*** Opening of Records ***
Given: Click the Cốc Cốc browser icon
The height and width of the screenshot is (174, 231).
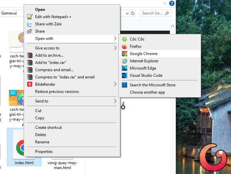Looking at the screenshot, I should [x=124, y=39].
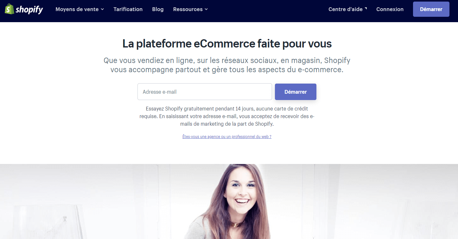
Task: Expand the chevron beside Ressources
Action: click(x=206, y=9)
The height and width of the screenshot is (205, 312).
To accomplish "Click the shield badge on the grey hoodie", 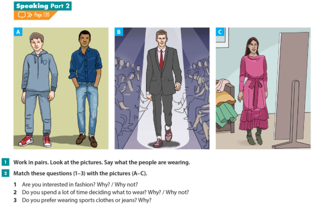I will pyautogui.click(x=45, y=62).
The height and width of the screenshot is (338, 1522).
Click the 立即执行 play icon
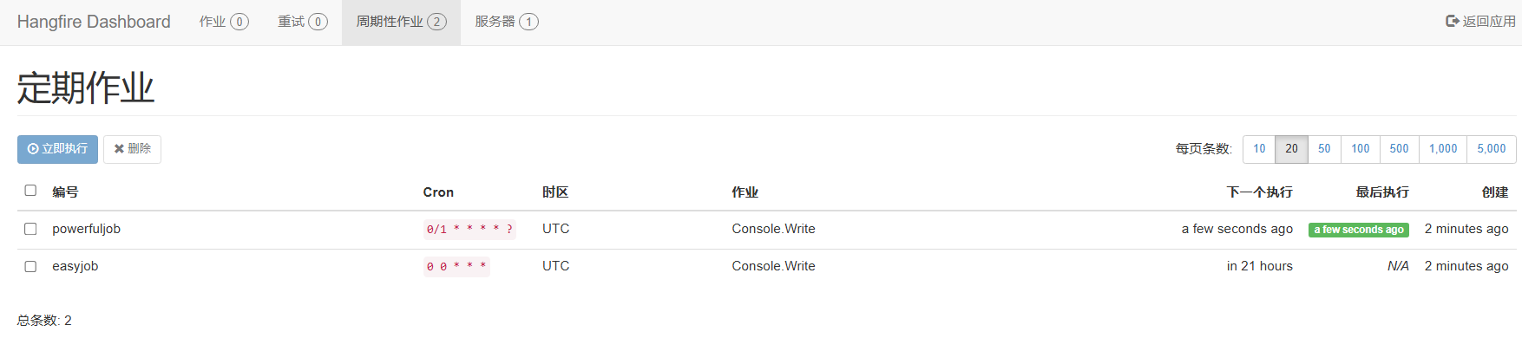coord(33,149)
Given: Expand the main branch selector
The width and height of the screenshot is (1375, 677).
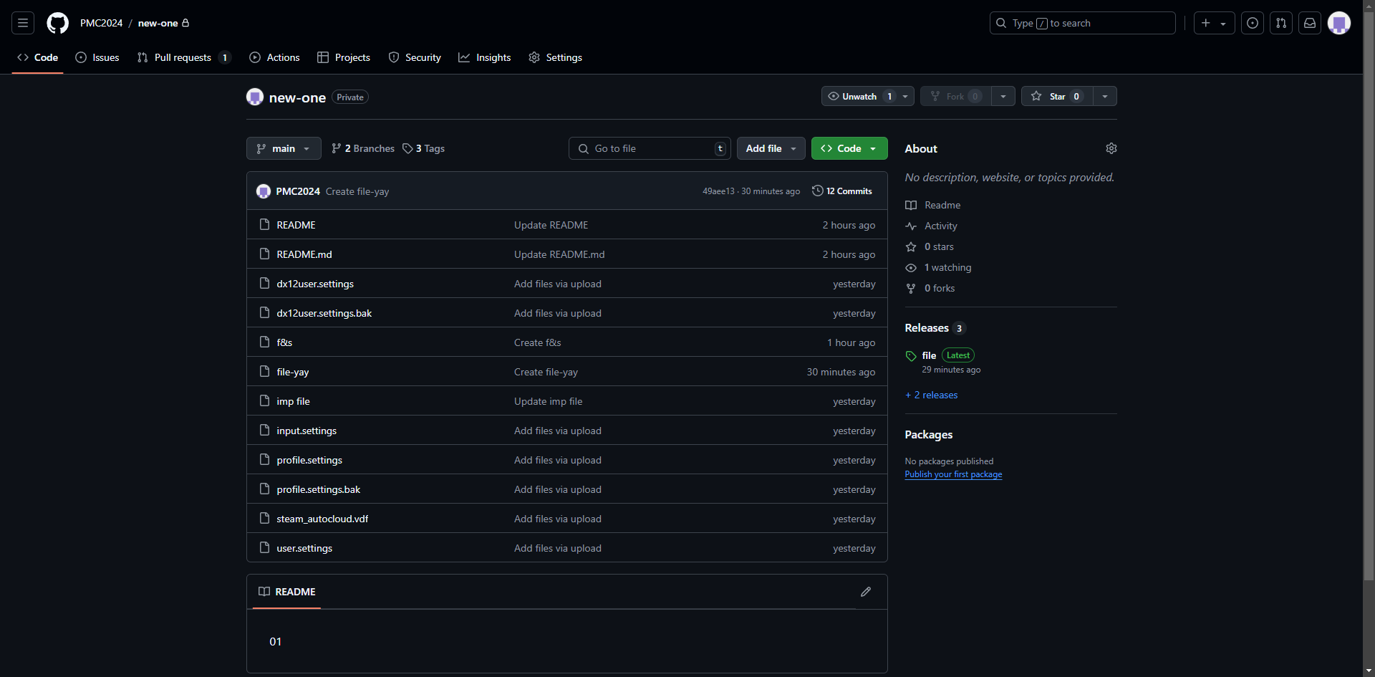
*** Close of Records ***
- What to produce:
Scan the material above for the word "Given", and copy each line where it appears.

- Completed task:
Given: Click the Cốc Cốc browser icon
Given: Expand the main branch selector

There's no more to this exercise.